start Material for this exercise

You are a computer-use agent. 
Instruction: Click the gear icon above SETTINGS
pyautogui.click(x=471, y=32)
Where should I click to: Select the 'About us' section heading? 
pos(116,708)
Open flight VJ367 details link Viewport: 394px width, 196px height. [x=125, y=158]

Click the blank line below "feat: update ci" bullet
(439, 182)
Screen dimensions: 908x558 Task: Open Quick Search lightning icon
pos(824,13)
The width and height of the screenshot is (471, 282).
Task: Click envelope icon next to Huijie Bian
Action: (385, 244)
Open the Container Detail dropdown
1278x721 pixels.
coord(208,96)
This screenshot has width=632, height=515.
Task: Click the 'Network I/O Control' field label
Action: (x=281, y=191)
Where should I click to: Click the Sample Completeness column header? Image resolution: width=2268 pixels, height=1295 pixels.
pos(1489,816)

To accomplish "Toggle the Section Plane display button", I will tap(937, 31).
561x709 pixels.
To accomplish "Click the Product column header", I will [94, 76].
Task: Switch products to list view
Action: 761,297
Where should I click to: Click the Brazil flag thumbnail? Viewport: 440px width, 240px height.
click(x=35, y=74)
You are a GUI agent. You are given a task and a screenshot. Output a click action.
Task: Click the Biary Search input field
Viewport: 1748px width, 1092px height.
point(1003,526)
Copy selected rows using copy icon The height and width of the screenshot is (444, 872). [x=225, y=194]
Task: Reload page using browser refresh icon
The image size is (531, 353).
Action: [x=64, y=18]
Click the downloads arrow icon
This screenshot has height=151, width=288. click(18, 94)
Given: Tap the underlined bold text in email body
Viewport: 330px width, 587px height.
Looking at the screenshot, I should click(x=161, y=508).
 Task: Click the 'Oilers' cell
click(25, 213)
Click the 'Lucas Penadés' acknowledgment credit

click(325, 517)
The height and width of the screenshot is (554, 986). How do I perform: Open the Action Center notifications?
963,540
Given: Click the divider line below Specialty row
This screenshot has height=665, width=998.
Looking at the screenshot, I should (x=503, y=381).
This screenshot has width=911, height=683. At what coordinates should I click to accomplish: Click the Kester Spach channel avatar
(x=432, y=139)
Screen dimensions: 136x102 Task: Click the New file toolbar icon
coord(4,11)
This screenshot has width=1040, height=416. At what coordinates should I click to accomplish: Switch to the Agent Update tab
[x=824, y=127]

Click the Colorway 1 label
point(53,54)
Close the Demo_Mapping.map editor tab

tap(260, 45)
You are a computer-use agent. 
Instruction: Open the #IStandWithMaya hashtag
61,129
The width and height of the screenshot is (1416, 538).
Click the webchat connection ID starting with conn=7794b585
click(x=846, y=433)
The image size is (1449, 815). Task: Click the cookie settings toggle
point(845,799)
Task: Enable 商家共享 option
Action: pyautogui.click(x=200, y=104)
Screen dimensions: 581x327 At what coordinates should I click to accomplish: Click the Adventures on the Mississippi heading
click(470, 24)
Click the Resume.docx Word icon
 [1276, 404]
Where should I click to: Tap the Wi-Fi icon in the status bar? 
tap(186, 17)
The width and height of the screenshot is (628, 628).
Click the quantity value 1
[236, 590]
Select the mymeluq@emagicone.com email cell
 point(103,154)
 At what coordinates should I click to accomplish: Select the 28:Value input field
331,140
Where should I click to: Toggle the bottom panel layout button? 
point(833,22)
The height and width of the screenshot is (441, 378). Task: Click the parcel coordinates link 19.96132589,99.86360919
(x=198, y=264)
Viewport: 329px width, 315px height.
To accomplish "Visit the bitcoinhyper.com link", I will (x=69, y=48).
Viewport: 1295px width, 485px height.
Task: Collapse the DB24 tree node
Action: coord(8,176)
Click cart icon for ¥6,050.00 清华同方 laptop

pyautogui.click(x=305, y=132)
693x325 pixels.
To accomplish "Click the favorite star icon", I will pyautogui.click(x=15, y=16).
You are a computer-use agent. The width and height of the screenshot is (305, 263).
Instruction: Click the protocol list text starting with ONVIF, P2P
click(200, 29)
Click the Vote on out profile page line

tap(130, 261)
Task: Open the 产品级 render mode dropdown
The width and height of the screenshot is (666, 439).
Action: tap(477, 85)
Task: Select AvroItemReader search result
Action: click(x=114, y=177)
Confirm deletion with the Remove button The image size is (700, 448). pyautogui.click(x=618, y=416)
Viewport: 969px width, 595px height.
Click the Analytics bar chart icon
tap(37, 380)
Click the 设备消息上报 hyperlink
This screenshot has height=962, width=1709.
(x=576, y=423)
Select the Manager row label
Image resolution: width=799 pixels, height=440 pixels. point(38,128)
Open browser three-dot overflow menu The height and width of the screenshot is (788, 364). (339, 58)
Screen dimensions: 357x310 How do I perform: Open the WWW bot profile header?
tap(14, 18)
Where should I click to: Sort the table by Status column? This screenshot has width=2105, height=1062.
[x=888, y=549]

end Material for this exercise

Update the data above: replace each occurrence of "Where should I click to:" with "Click target for:" and reproduce all lines otherwise unchanged.

Written answer:
You are a computer-use agent. 
Instruction: Click the gear icon above SETTINGS
pyautogui.click(x=471, y=32)
Click target for: Select the 'About us' section heading? 
pos(116,708)
Open flight VJ367 details link Viewport: 394px width, 196px height. [x=125, y=158]

Click the blank line below "feat: update ci" bullet
(439, 182)
Screen dimensions: 908x558 Task: Open Quick Search lightning icon
pos(824,13)
The width and height of the screenshot is (471, 282).
Task: Click envelope icon next to Huijie Bian
Action: (385, 244)
Open the Container Detail dropdown
1278x721 pixels.
coord(208,96)
This screenshot has width=632, height=515.
Task: Click the 'Network I/O Control' field label
Action: (x=281, y=191)
Click target for: Click the Sample Completeness column header? Image resolution: width=2268 pixels, height=1295 pixels.
pos(1489,816)

To accomplish "Toggle the Section Plane display button", I will tap(937, 31).
561x709 pixels.
To accomplish "Click the Product column header", I will [94, 76].
Task: Switch products to list view
Action: 761,297
Click target for: Click the Brazil flag thumbnail? Viewport: 440px width, 240px height.
click(x=35, y=74)
You are a GUI agent. You are given a task and a screenshot. Output a click action.
Task: Click the Biary Search input field
Viewport: 1748px width, 1092px height.
point(1003,526)
Copy selected rows using copy icon The height and width of the screenshot is (444, 872). [x=225, y=194]
Task: Reload page using browser refresh icon
The image size is (531, 353).
Action: [x=64, y=18]
Click the downloads arrow icon
This screenshot has height=151, width=288. click(18, 94)
Given: Tap the underlined bold text in email body
Viewport: 330px width, 587px height.
Looking at the screenshot, I should click(x=161, y=508).
 Task: Click the 'Oilers' cell
click(25, 213)
Click the 'Lucas Penadés' acknowledgment credit

click(325, 517)
The height and width of the screenshot is (554, 986). How do I perform: Open the Action Center notifications?
963,540
Given: Click the divider line below Specialty row
This screenshot has height=665, width=998.
Looking at the screenshot, I should (x=503, y=381).
This screenshot has width=911, height=683. At what coordinates should I click to accomplish: Click the Kester Spach channel avatar
(x=432, y=139)
Screen dimensions: 136x102 Task: Click the New file toolbar icon
coord(4,11)
This screenshot has width=1040, height=416. At what coordinates should I click to accomplish: Switch to the Agent Update tab
[x=824, y=127]

Click the Colorway 1 label
point(53,54)
Close the Demo_Mapping.map editor tab

tap(260, 45)
You are a computer-use agent. 
Instruction: Open the #IStandWithMaya hashtag
61,129
The width and height of the screenshot is (1416, 538).
Click the webchat connection ID starting with conn=7794b585
click(x=846, y=433)
The image size is (1449, 815). Task: Click the cookie settings toggle
point(845,799)
Task: Enable 商家共享 option
Action: pyautogui.click(x=200, y=104)
Screen dimensions: 581x327 At what coordinates should I click to accomplish: Click the Adventures on the Mississippi heading
click(470, 24)
Click the Resume.docx Word icon
 [1276, 404]
Click target for: Tap the Wi-Fi icon in the status bar? 
tap(186, 17)
The width and height of the screenshot is (628, 628).
Click the quantity value 1
[236, 590]
Select the mymeluq@emagicone.com email cell
 point(103,154)
 At what coordinates should I click to accomplish: Select the 28:Value input field
331,140
Click target for: Toggle the bottom panel layout button? 
point(833,22)
The height and width of the screenshot is (441, 378). Task: Click the parcel coordinates link 19.96132589,99.86360919
(x=198, y=264)
Viewport: 329px width, 315px height.
To accomplish "Visit the bitcoinhyper.com link", I will (x=69, y=48).
Viewport: 1295px width, 485px height.
Task: Collapse the DB24 tree node
Action: coord(8,176)
Click cart icon for ¥6,050.00 清华同方 laptop

pyautogui.click(x=305, y=132)
693x325 pixels.
To accomplish "Click the favorite star icon", I will pyautogui.click(x=15, y=16).
You are a computer-use agent. The width and height of the screenshot is (305, 263).
Instruction: Click the protocol list text starting with ONVIF, P2P
click(200, 29)
Click the Vote on out profile page line

tap(130, 261)
Task: Open the 产品级 render mode dropdown
The width and height of the screenshot is (666, 439).
Action: tap(477, 85)
Task: Select AvroItemReader search result
Action: click(x=114, y=177)
Confirm deletion with the Remove button The image size is (700, 448). pyautogui.click(x=618, y=416)
Viewport: 969px width, 595px height.
Click the Analytics bar chart icon
tap(37, 380)
Click the 设备消息上报 hyperlink
This screenshot has height=962, width=1709.
(x=576, y=423)
Select the Manager row label
Image resolution: width=799 pixels, height=440 pixels. point(38,128)
Open browser three-dot overflow menu The height and width of the screenshot is (788, 364). (339, 58)
Screen dimensions: 357x310 How do I perform: Open the WWW bot profile header?
tap(14, 18)
Click target for: Sort the table by Status column? This screenshot has width=2105, height=1062.
[x=888, y=549]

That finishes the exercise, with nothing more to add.